Where are runs stored?

Runs are stored in the runs/ directory inside your current working directory by default. You can override this with the --runs-dir flag on any command.Each completed run uses this layout:

runs/
└── <run_id>/
    ├── session.json    ← raw runtime evidence (written by the plugin)
    └── diagnosis.json  ← derived findings (written by critiqor finalize)

session.json contains the complete structured event log, tool activity, memory events, runtime metadata, and aggregate metrics. diagnosis.json contains the failure analysis, causal graph, trust score, and cost analysis. Keeping them separate means the original evidence stays auditable while the diagnosis logic can improve without rerunning the agent.

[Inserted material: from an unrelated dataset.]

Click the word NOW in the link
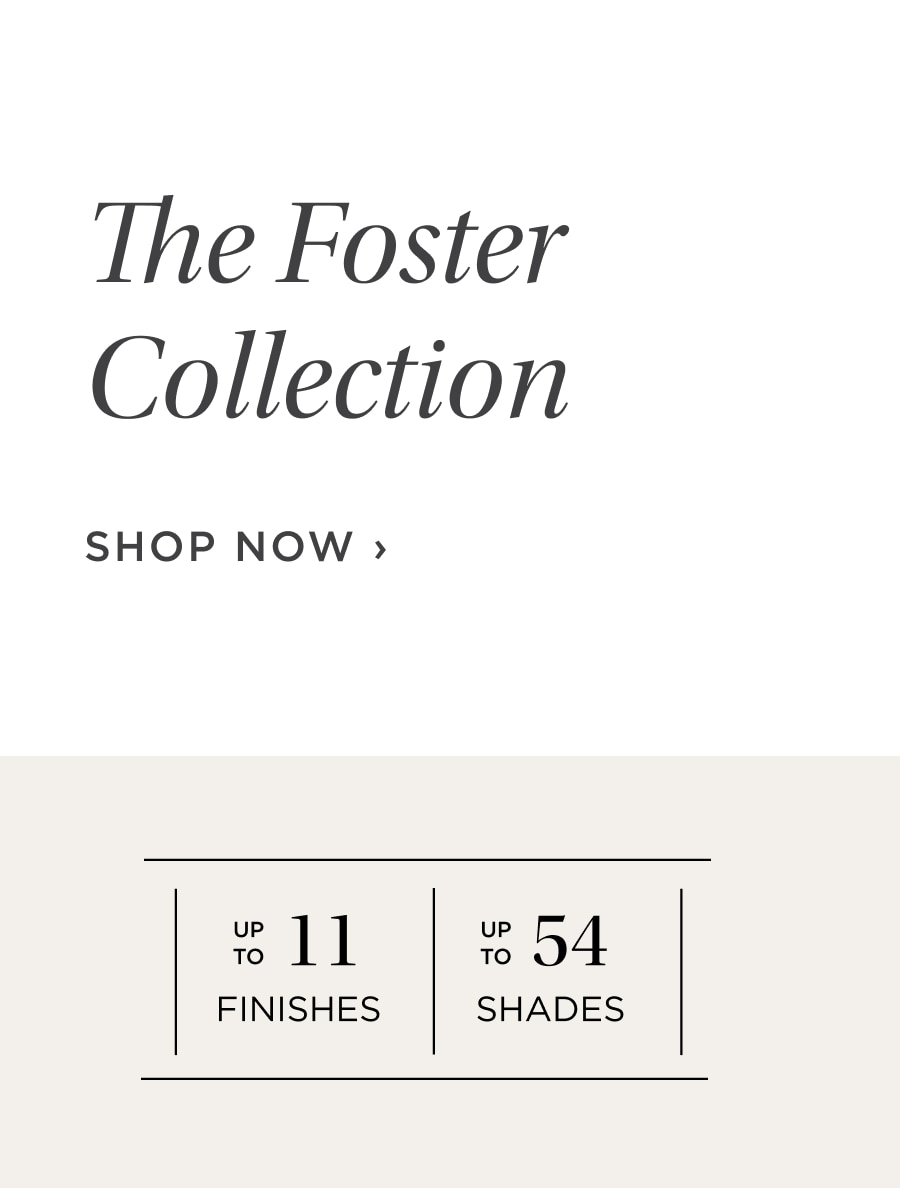Screen dimensions: 900x1188 (295, 546)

How do I revisit previous runs?

Use critiqor runs to list all completed runs with summary information:

critiqor runs

To open the dashboard for a specific historical run:

critiqor dashboard <run_id>

You can also browse previous runs from within the dashboard UI using the Run History section.

How does the dashboard work?

The Critiqor dashboard is a local web application (critiqor-core-engine) started by critiqor finalize (or critiqor dashboard) using bun or npm. It reads diagnosis.json files from your runs/ directory and serves them at http://127.0.0.1:<port>.No cloud account, no internet connection, and no remote upload are required. The dashboard only displays precomputed data from your local diagnosis.json — it does not re-compute trust scores, failure causes, causal graphs, or cost analysis.Dashboard sections include: Overview, Diagnosis, Cost, Evidence (full trace + tool outputs + causal graph), Why It Happened, Benchmarks, and Trust & Privacy.

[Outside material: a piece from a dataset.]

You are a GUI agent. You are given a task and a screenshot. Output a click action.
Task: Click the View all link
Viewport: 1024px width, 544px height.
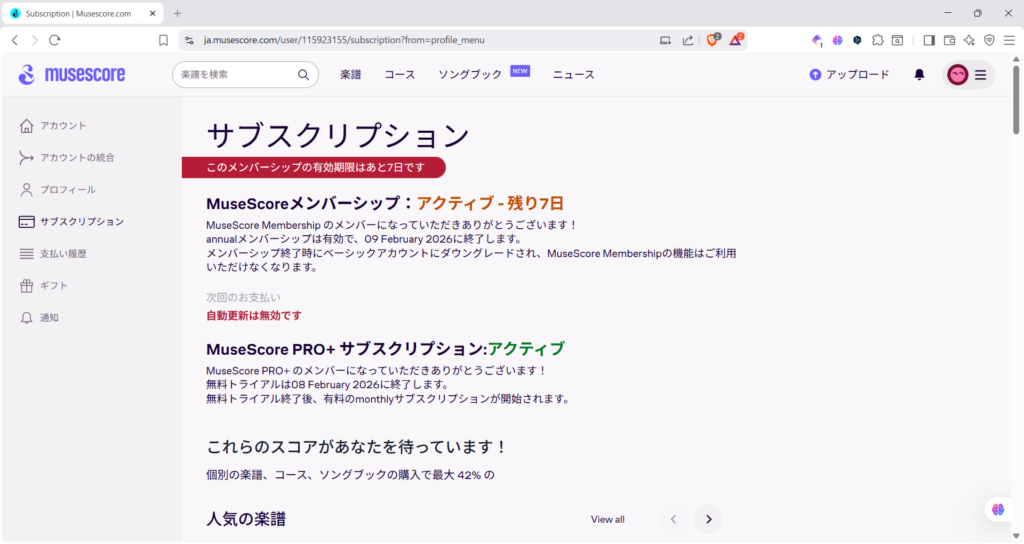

How do I publish a new release?

Bump the version number in pyproject.toml
Add an entry to CHANGELOG.md describing the changes
Build the package:
```
python -m build
```
Upload to PyPI:
```
pip install twine
twine upload dist/*
```

See the Contributing guide for the full development workflow.

How do I contribute?

Clone the repository:

git clone https://github.com/web3curtis/Critiqor.git
cd Critiqor

Install in editable mode:
```
pip install -e .
```
Run the tests to confirm everything works:
```
python -m pytest tests/
```
Make your changes on a feature branch and open a pull request on GitHub.

See the Contributing guide for full details on the workflow, CI matrix, commit conventions, and contribution guidelines.

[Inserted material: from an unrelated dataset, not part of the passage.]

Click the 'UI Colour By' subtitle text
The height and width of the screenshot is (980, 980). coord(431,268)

Which frameworks are supported today vs planned?

Today: OpenClaw only. Critiqor provides a full bundled plugin, CLI integration (critiqor monitor openclaw), and local dashboard support for OpenClaw agents.Planned: Claude Code, Hermes, and other frameworks including LangChain, CrewAI, and AutoGen are on the roadmap but not yet available.Note: the Python core already includes a CritiqorTracer that can auto-detect and attach to LangGraph, CrewAI, OpenAI Agents SDK, PydanticAI, AutoGen, and Mastra via their event hook interfaces. The CLI-based monitor/finalize/dashboard workflow is OpenClaw-specific today.See the Integrations Roadmap for more detail.